The NVidia Volta-100 GPU released in Dec 2017 was the first microprocessor with dedicated cores purely for matrix computations, called Tensor Cores. The Ampere-100 GPU released May’20 is its successor. A comparison is provided here. Tensor Cores reduce the cycle time for matrix multiplications, operating on 4×4 matrices of 16bit floating point numbers. These GPU are aimed at Deep Learning use cases which consist of a pipeline of matrix operations.
In math, we have Scalars and Vectors. Scalar are used for magnitude and Vector encode magnitude and direction. To transform Vectors, one applies Linear Transformations in the form of Matrices. Matrices for Linear Transformations have EigenVectors and EigenValues which describe the invariants of the transformation. A Tensor in math and physics is a concept that exhibits certain types invariance during transformations. In 3 dimensions, a Stress Tensor has 9 components, which can be representated as a 3×3 matrix.

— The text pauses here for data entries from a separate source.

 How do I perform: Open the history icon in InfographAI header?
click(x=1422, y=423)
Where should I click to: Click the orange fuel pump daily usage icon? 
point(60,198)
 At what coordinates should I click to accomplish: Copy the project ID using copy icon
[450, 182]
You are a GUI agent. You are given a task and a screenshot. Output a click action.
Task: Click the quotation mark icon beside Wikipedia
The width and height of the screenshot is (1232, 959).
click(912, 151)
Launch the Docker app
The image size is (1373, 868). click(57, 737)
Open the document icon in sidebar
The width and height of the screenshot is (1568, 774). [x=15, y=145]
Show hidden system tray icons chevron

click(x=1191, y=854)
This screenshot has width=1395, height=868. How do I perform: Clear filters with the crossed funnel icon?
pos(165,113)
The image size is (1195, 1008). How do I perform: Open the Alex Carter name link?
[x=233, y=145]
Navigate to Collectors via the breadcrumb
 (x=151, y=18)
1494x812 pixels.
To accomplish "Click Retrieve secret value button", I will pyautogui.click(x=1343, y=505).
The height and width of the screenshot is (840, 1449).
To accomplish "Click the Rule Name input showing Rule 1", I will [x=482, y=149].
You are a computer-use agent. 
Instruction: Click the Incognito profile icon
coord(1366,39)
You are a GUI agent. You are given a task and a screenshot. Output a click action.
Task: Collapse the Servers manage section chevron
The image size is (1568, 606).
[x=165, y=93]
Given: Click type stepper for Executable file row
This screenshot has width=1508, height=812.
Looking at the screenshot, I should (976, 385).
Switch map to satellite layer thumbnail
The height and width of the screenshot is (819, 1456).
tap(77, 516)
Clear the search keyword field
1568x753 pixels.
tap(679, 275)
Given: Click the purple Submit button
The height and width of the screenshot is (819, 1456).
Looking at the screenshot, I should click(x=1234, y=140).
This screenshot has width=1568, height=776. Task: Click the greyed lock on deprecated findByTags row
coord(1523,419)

In Deep Learning applications a Tensor is basically a Matrix. The Generalized Matrix Multiplication (GEMM) operation, D=AxB+C, is at the heart of Deep Learning, and the Tensor Cores are designed to speed these up.
Tesla Dojo is an advertised attempt to build a processor/computer dedicated for Deep Learning to process vast amounts of video data.
AWS Inferentia is a chip for deep learning with four Neuron Cores .
Generally speaking the desire in deep learning community is to have simpler processing units in larger numbers.